* _BRANO SELEZIONATO_
====

Quanti di questi vulcani sottomarini hanno avuto attività in tempi storici?
Sappiamo con certezza che il Marsili, che si trova al centro del Tirreno meridionale, e La Ferdinandea nel Canale di Sicilia hanno eruttato in tempi storici mentre il Palinuro, ubicato vicino alle coste calabresi mostra una attività vulcanica secondaria, e cioè con terremoti di bassa energia e emanazioni gassose. Per gli altri, non sappiamo in effetti se e quali siano più o meno attivi, stiamo portando avanti delle ricerche in merito. Bisogna comunque tener presente che ad ogni nuova campagna oceanografica nel Tirreno scopriamo dei nuovi vulcani il numero è destinato a crescere!

Come possiamo capire se un vulcano sottomarino è attivo?
Esistono diversi metodi, un esempio sono quelli diretti tramite i quali è possibile effettuare dei carotaggi prelevando così dei campioni che verranno successivamente datati. Se a seguito della datazione ci viene restituito un range temporale che va dal presente a circa diecimila anni fa possiamo ipotizzare che siano attivi. Attraverso stazioni sismiche sottomarine e campionando i gas emessi, inoltre riusciamo a definire lo stato di attività del vulcano.

====

* _DATI GREZZI_
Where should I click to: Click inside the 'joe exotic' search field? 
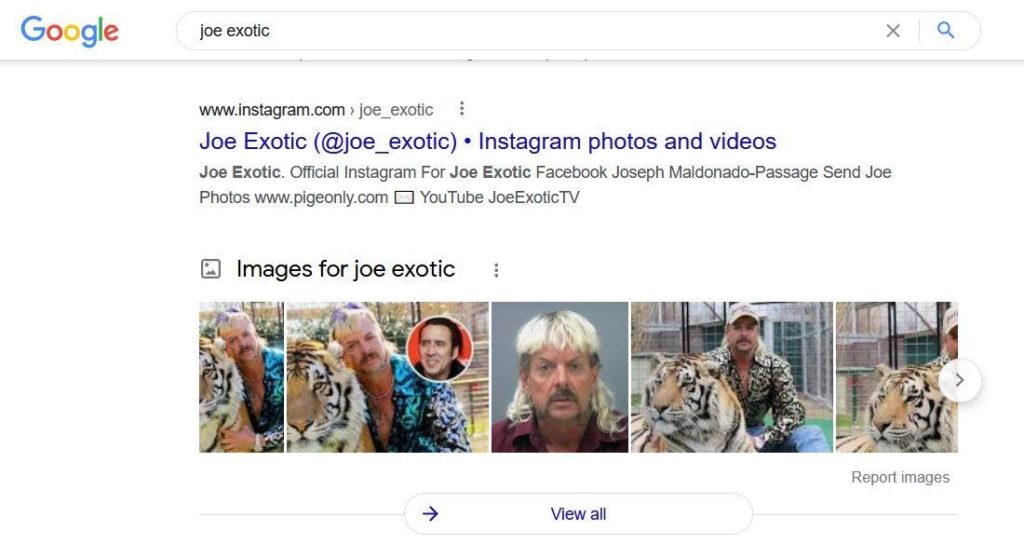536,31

====

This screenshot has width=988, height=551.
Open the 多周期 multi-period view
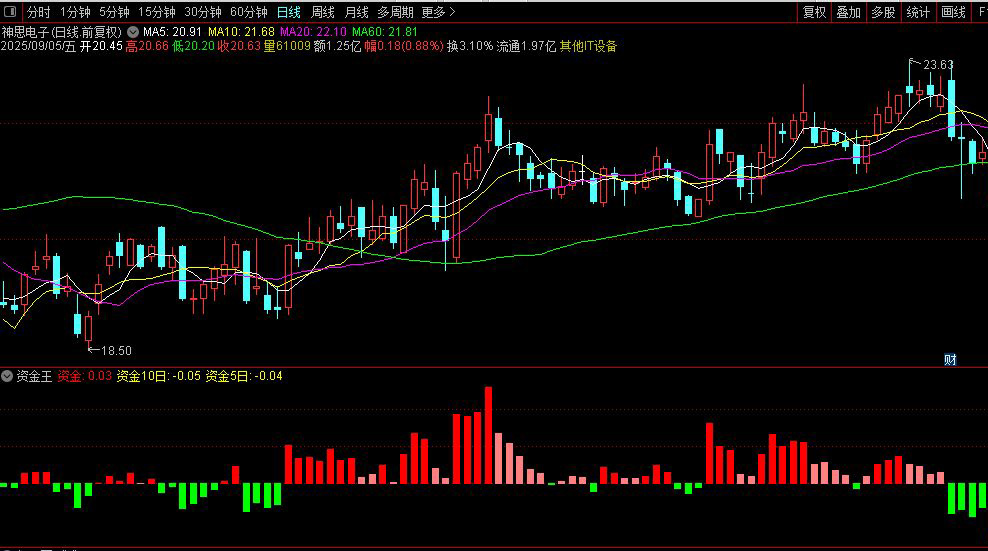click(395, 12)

====

* _AZIONI DA SVOLGERE_
(1) Citate alla lettera il passo del brano sui vulcani sottomarini che va da "Come possiamo capire" a "attività del vulcano.".
(2) Secondo il brano sui vulcani sottomarini, quale vulcano situato vicino alle coste calabresi mostra un'attività vulcanica secondaria?

* _RISPOSTE AI COMPITI_
(1)
Come possiamo capire se un vulcano sottomarino è attivo?
Esistono diversi metodi, un esempio sono quelli diretti tramite i quali è possibile effettuare dei carotaggi prelevando così dei campioni che verranno successivamente datati. Se a seguito della datazione ci viene restituito un range temporale che va dal presente a circa diecimila anni fa possiamo ipotizzare che siano attivi. Attraverso stazioni sismiche sottomarine e campionando i gas emessi, inoltre riusciamo a definire lo stato di attività del vulcano.

(2) Il Palinuro.